I am in the process of moving some code to a new toolchain and encountered the following code (which is running in many production systems just fine) that will not compile and throws the following error:
for increment expression has no effect [-Werror=unused-value]
I am not familiar with using an array as an incrementor in a for loop and could not figure out a way to google for this. Here is the minimal code:
1 2 3
uint8_t tmp_buf[BUF_SIZE];
for (uint32_t i = 0; i < http.total_len; tmp_buf)
It is the tmp_buf in the for loop that is the problem.
Ganado,
Thanks. You make a good point in that I can see that i is in fact incremented in the code. It appears to be incremented by the number of bytes read during each pass. So, I will try it without the third field in the for. Odd that it compiles without any warnings at all when using just framework = arduino (but that does not give me some other functionality that I need).
Do you know what C version you are compiling under?
C allows a lot of weird things, such as writing down a variable name without any operation – which effectively compiles to a NOP. That is probably for reasons of backwards-compatibility. Remember that C was created in the late 1960's and didn't have a proper standard until 1989. Anyways, C compilers have a lot of options to control warnings, or even turn warnings into errors. What will be treated as a warning (by default) can change over time, in different compiler versions.

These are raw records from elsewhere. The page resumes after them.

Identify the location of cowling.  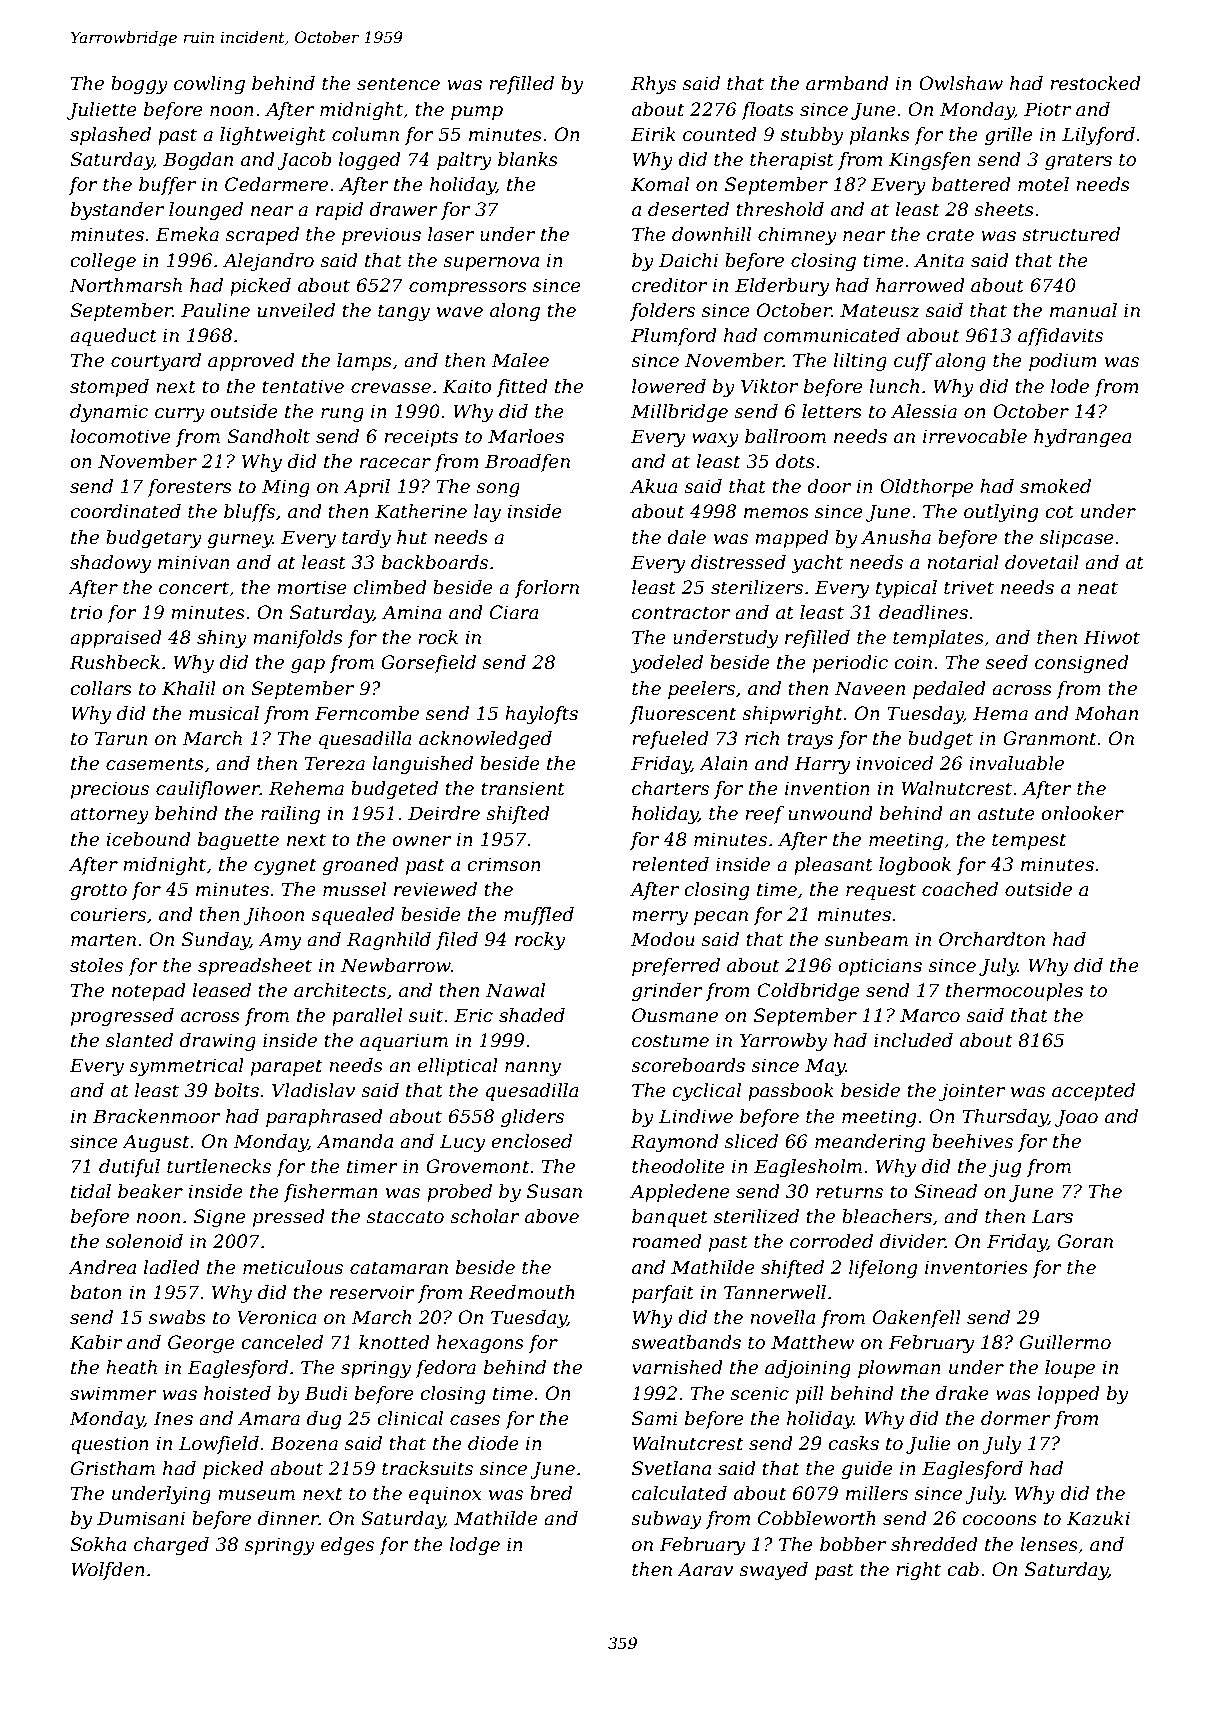
(209, 85).
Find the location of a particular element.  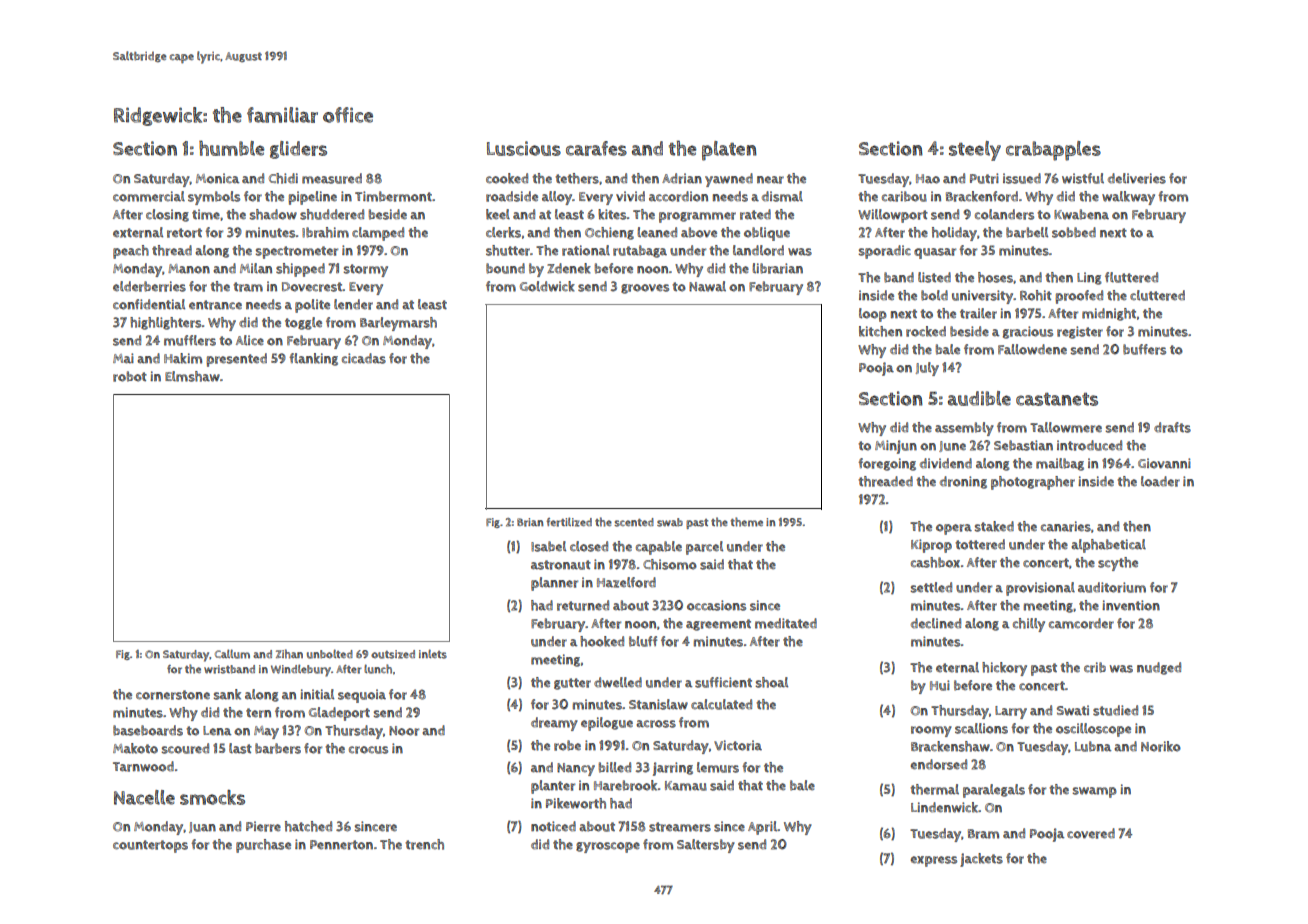

Nacelle is located at coordinates (144, 797).
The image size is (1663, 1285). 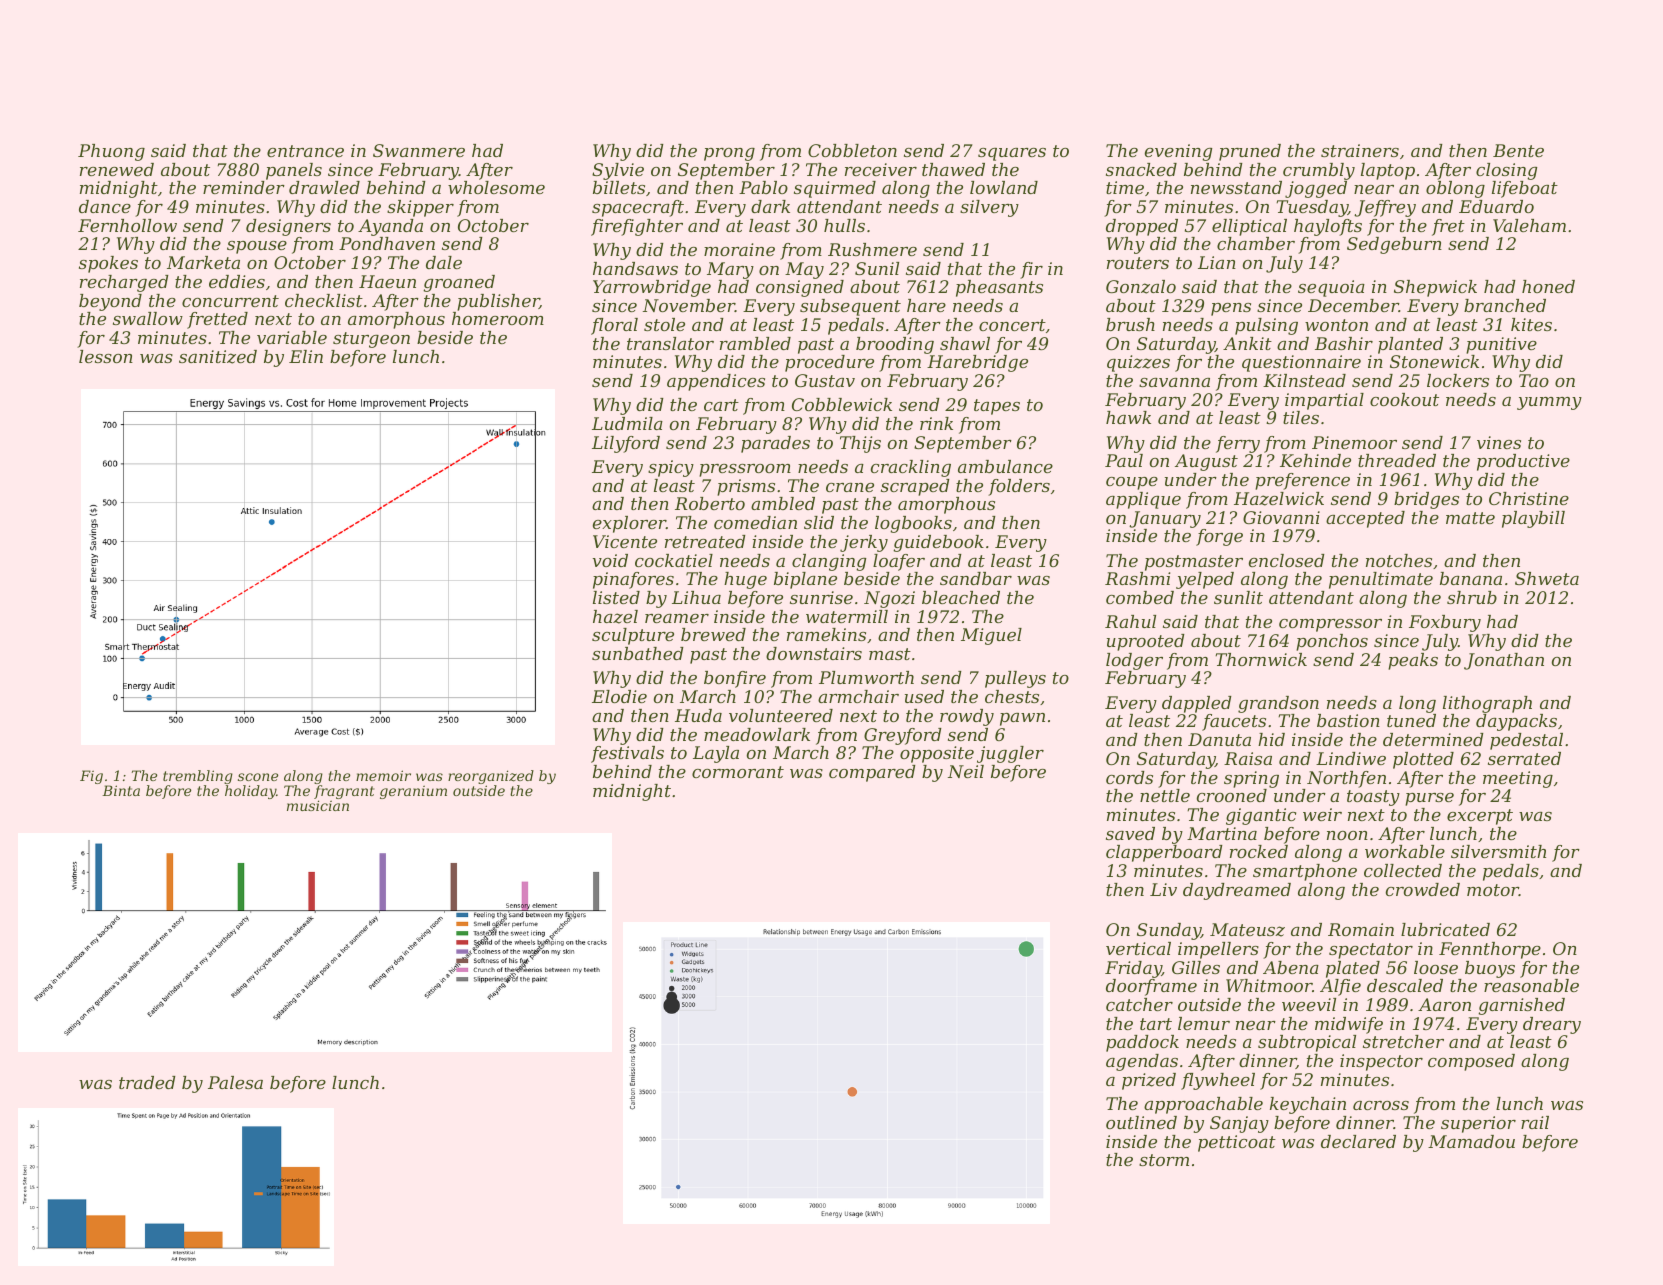 What do you see at coordinates (235, 1082) in the screenshot?
I see `Palesa` at bounding box center [235, 1082].
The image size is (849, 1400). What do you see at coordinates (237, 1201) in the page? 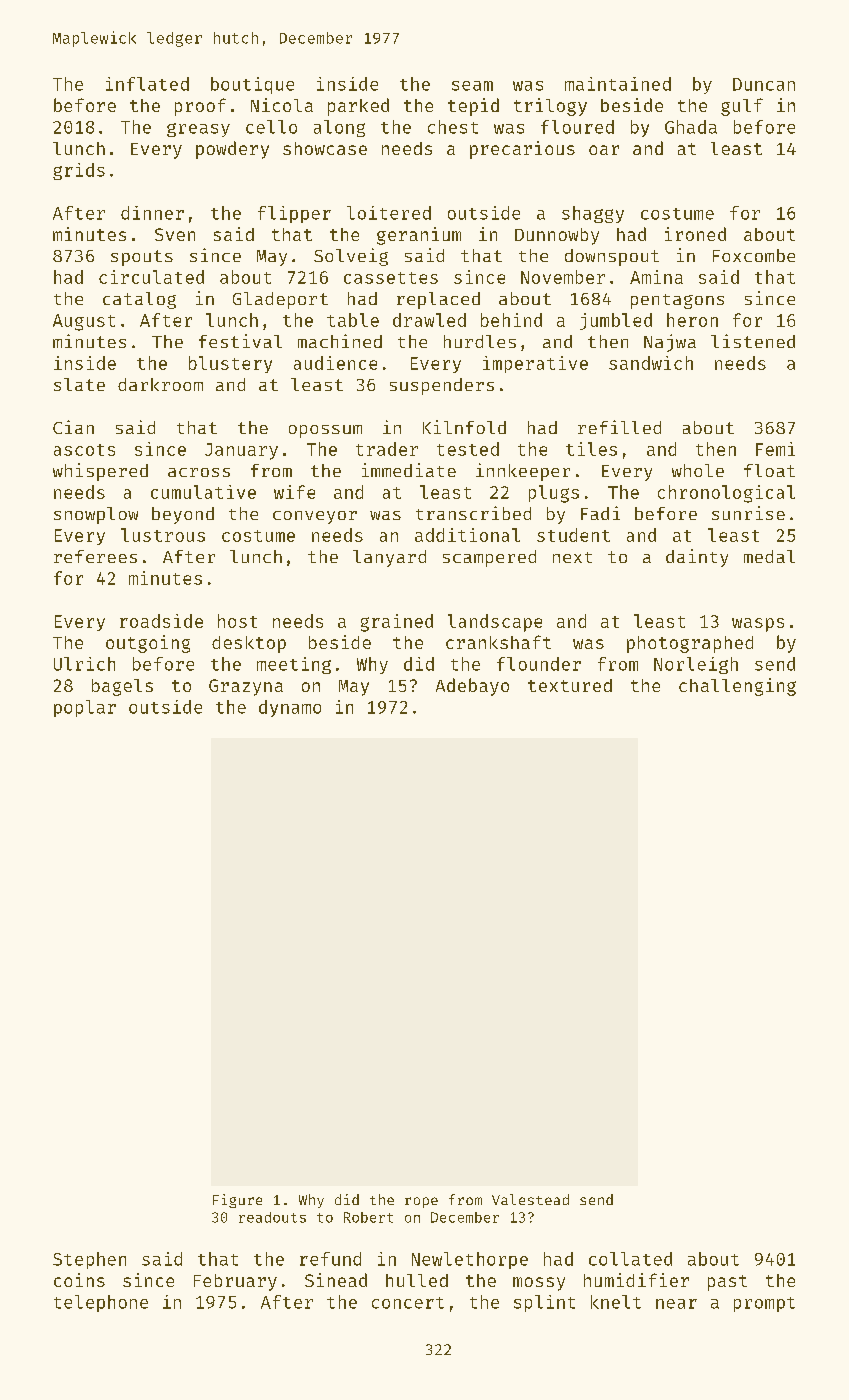
I see `Figure` at bounding box center [237, 1201].
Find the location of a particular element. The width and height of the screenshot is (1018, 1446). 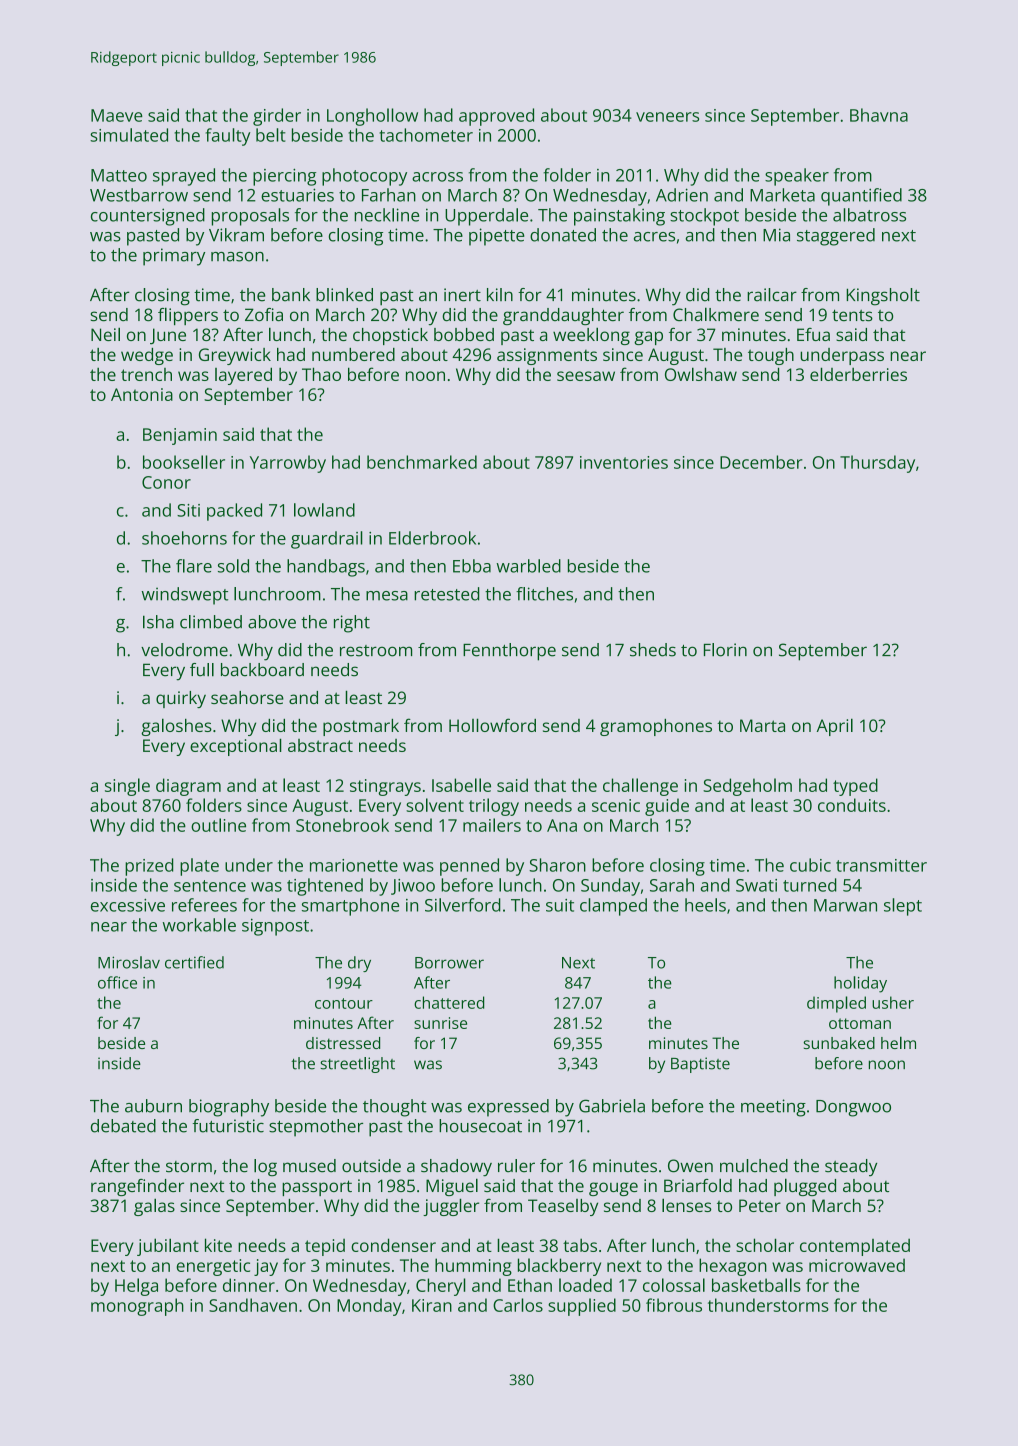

Let alone different compilers (e.g. MVSC vs. GCC vs. Clang).
If you ever wrote code that is supposed to run on different platforms and that is supposed to be compiled with different C compilers, you will notice that every compiler and/or platform tends to bring up other warnings. Sometimes they can't agree on what they like/dislike 🙄
Still, I think it's best to choose the highest warning level and even enable the "treat warnings as errors" option. Then inspect/fix every single warning or, where it can't be fixed reasonably, add an exception for that specific warning at the specific place. This can be a lot of work, if the code was maintained badly before, but you will have so much cleaner code afterwards. And it can really safe your arse 😏
If you ever wrote code that is supposed to run on different platforms and that is supposed to be compiled with different C compilers, you will notice that every compiler and/or platform tends to bring up other warnings.
This is why it might not be such a good idea to turn warnings into errors by default if you have a build script that is supposed to be used by many different people with different compilers/compiler versions.
Even if the warning flags are named the same they might not work exactly the same between different compilers, or between different versions of the same compiler. Sometimes the warnings that you get can be affected by the optimization flags that are being used because lower optimization levels don't analyse the code enough to detect a problem.
The person building the program might not be a developer on the team and might lack the skills to be able to correct the code if he gets an error. A warning on the other hand is usually not a problem because it can easily be ignored (real problematic warnings have hopefully already been sorted out before the release).
That doesn't mean you shouldn't turn warnings into errors yourself while working on the project if that is what you prefer.
I'm still left wondering why the developer put this variable in as an incrementer in the for loop. I wrote to the company and will see if they take the time to look at it and reply.
The compiler settings are unclear to me because I get several warnings from code that is other people's libraries but only this one was flagged as an error and kept things from progressing to the linker.